Chapter 12

While seated at the wheel of my parked BMW, I read Zurinaga’s manuscript. Then I drove off. All possible feelings of disgust, astonishment, doubt, rebelliousness, and uncertainty had to be quarantined.

I drove robotically from the Roma neighborhood to the Chapultepec aqueduct within the backlit shadow of the eighteenth-century castle, and up on Paseo de la Reforma (formerly Paseo de la Emperatriz) on my way to Bosques de las Lomas. I was grateful that my habits allowed me to drive on autopilot, because I found myself lost in thought, given over to musings that were unusual for me, but that now seemed to focus my experience of these last few hours and seemed to arise spontaneously as the evening lights came on like blinking cat eyes along the route.

I was seized by an intense feeling of melancholy. Is the greatest moment of love, I wondered, a moment of sadness, uncertainty, and loss? Or rather, do we feel love at its most intense when it is right in front of our faces and thus less prone to be sacrificed to the foolishness of jealousy, of routine, of disrespect, or of negligence? I pictured my wife, Asunción, and recalling in an instant our entire relationship, our lives together, I said to myself that pleasure astonishes us: How is it possible, Asunción, that one’s immortal soul can fuse with another’s in a kiss and thus lose sight of the whole wide world?

I spoke to my beloved in this way because I didn’t know what awaited me at the vampire’s house. I repeated hopeful words to myself in the spirit of exorcism: love is always generous; it never loses heart because it is spurred on by a desire for total, infinite possession, and as this is not possible, we convert dissatisfaction into the spur of desire, and we embellish it, Asunción, with sadness, anxiety, and a celebration of the finite itself.

As if I foresaw what awaited me, Asunción, I let out a sob and said to myself:

“This is the greatest moment of our love.”

Dusk had fallen when I arrived at Count Vlad’s house. Borgo opened the door, and once again blocked my way. I was on the verge of striking the hunchback when he let me pass.

“The girl is out back,” he said, “in the garden.”

“What garden?” I asked, anxious and angry.

“What you call the ravine. The trees. .” the servant indicated by pointing a slow finger.

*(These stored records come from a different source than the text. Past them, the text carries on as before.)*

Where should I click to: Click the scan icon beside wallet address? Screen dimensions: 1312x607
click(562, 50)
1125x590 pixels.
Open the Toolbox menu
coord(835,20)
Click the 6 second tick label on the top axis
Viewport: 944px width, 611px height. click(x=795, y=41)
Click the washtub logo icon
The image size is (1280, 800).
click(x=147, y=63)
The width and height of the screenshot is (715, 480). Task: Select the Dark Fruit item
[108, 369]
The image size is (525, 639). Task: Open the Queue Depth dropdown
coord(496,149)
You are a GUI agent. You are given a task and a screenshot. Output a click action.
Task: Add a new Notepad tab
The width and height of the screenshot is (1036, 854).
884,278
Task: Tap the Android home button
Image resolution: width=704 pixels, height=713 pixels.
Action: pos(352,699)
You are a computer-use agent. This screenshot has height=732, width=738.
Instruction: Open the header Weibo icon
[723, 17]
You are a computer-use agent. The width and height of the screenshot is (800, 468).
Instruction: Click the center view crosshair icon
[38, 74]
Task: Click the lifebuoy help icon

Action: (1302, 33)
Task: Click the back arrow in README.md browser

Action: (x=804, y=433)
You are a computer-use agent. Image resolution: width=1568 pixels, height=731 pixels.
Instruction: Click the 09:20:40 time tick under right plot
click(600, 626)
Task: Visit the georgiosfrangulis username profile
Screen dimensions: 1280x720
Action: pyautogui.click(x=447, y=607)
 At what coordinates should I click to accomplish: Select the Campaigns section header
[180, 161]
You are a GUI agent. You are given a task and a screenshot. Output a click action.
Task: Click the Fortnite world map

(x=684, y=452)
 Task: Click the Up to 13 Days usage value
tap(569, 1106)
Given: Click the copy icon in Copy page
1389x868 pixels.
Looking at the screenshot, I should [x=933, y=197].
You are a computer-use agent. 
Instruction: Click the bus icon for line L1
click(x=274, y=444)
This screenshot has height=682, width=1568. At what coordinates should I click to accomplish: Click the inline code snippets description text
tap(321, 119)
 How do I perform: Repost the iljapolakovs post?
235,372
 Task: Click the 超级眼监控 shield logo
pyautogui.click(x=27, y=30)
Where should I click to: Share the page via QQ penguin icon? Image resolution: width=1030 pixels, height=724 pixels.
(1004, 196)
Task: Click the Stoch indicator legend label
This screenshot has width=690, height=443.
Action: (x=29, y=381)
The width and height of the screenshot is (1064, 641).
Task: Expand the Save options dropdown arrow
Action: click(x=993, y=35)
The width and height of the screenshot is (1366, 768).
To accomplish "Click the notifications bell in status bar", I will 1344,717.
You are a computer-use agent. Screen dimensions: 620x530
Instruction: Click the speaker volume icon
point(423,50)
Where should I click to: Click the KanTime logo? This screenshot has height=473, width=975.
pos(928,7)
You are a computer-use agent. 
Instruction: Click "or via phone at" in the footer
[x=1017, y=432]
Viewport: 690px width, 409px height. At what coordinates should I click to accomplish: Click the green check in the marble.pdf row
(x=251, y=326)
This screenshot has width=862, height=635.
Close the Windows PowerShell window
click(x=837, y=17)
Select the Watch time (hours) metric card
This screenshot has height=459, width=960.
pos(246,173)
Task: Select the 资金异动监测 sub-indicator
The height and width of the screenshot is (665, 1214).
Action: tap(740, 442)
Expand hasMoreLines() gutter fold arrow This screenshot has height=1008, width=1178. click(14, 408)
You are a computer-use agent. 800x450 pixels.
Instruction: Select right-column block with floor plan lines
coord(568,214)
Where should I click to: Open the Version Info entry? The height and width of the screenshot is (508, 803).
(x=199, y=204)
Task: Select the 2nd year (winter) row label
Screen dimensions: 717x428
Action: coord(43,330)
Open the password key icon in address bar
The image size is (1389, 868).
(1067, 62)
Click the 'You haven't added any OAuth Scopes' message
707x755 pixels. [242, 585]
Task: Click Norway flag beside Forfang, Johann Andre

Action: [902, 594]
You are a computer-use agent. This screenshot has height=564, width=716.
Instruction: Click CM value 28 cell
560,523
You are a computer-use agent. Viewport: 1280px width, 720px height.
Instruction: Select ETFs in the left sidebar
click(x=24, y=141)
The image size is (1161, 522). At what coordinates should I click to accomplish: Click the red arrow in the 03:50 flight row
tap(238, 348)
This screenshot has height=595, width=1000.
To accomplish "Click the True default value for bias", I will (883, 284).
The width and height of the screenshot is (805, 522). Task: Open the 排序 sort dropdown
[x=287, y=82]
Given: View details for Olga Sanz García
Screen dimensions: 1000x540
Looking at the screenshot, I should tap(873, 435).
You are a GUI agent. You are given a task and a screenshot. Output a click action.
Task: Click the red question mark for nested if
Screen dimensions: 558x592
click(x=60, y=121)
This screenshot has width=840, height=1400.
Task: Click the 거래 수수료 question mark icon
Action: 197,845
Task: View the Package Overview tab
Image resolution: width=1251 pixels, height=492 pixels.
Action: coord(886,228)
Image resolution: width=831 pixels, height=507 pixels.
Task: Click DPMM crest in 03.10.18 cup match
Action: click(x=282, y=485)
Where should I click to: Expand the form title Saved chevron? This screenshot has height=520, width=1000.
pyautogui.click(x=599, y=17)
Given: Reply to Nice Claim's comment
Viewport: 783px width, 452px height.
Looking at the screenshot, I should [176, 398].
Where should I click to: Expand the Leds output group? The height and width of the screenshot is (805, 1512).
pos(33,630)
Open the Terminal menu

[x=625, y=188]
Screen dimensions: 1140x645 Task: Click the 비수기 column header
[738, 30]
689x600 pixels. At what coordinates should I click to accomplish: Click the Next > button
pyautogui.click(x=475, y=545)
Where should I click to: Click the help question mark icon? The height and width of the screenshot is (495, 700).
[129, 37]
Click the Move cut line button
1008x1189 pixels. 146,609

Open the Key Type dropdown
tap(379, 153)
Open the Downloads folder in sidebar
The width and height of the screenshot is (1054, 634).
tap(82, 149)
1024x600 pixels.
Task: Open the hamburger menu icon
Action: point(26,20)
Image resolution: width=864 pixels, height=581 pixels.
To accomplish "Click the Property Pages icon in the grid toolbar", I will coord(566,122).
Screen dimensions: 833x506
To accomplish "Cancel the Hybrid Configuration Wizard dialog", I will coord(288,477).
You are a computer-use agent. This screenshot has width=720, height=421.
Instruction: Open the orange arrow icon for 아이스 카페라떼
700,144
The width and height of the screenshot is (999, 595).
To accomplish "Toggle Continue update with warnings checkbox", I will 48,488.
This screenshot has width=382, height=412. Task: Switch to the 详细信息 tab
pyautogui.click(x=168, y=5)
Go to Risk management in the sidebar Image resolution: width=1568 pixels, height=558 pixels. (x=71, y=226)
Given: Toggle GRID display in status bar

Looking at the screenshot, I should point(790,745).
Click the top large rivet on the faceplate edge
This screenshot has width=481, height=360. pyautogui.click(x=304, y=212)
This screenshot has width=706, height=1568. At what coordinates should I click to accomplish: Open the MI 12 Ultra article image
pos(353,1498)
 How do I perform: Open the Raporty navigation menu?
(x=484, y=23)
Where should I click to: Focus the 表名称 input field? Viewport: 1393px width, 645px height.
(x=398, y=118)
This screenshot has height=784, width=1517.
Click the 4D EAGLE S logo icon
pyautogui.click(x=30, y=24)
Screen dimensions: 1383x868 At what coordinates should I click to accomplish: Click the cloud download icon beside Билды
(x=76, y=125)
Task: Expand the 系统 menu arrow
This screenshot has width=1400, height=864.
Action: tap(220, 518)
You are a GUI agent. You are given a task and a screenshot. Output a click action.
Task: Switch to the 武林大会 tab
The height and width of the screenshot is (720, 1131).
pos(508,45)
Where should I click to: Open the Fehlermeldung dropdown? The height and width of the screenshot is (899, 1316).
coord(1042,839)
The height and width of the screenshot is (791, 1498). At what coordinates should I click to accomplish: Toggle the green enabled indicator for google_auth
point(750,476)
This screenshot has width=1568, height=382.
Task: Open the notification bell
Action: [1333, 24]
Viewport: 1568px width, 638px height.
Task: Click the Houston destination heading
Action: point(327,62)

Not betraying my panic, I walked through Vlad’s mansion from the front door to the back to reach what Borgo called the garden but was instead a ravine with, as I recalled, a few dying willows grasping the slope of the land. Behind the house, I noticed, with astonishment, that all the trees had been chopped down and carved into stakes. Between two of these sharp poles hung a child’s swing.

That’s where I saw my daughter, Magdalena.

I ran to kiss her, unconcerned about everything around us.

“My girl, my little girl, my love,” I cried. I kissed her, I hugged her, I caressed her curly hair and her burning cheeks, and I felt the fullness of the embrace that only a father and a daughter know how to share.

She moved away, smiling.

“Look, Daddy. This is my friend Minea.”

I turned to see this other girl, the one called Minea, who took my Magdalena by the hand and drew her away from me. My little girl was dressed in her navy-blue school uniform with a white collar and a red bowtie.

The other girl was dressed all in pink, like the dolls that I had seen that morning in the pink bedroom. She wore a pink dress attached to a loose-fitting, frilly skirt with cloth roses sewn at the waist, pink stockings, and black patent-leather shoes. She had voluminous golden ring-lets and tresses of corkscrew curls, with a huge pink bow crowning her head.

She was from another time. But she was identical to my daughter (who was also, as I mentioned, thanks to the influence of her mother, not exactly a modern girl).

The same height, the same face. Only their attire was different.

“What are you doing, Magda?” I said, suppressing my amazement.

“Look,” she said, pointing at the stakes in the gully.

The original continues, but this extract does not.